** Opening Data in this exercise block **

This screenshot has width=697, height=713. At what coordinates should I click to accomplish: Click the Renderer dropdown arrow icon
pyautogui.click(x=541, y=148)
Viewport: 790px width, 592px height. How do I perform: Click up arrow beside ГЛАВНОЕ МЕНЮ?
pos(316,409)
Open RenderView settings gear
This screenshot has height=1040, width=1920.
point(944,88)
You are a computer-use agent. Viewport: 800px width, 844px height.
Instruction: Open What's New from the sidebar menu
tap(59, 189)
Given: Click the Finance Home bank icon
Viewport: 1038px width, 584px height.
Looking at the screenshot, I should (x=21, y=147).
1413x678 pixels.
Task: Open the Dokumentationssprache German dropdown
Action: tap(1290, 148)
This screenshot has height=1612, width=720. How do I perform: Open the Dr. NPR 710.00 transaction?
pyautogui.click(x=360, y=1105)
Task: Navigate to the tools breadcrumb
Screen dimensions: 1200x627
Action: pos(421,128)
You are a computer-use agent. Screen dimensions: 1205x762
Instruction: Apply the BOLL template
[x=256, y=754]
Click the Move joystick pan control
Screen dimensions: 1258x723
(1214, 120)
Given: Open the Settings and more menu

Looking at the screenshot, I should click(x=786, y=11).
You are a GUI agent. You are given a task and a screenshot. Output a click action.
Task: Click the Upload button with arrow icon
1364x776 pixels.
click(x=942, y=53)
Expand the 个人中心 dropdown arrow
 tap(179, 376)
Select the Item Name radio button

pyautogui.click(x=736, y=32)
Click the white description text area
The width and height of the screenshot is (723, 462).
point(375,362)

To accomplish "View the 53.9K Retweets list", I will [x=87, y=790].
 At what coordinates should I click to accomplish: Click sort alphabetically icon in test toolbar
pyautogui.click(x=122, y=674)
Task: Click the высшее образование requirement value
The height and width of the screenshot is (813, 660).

** Closing Data in this exercise block **

▶ _Work request_
Where the string "computer" appears in a line of the entries above, return that line.

▶ _Response below_
You are a computer-use agent. Viewport: 800px width, 844px height.
You are a computer-use agent. Screen dimensions: 1205x762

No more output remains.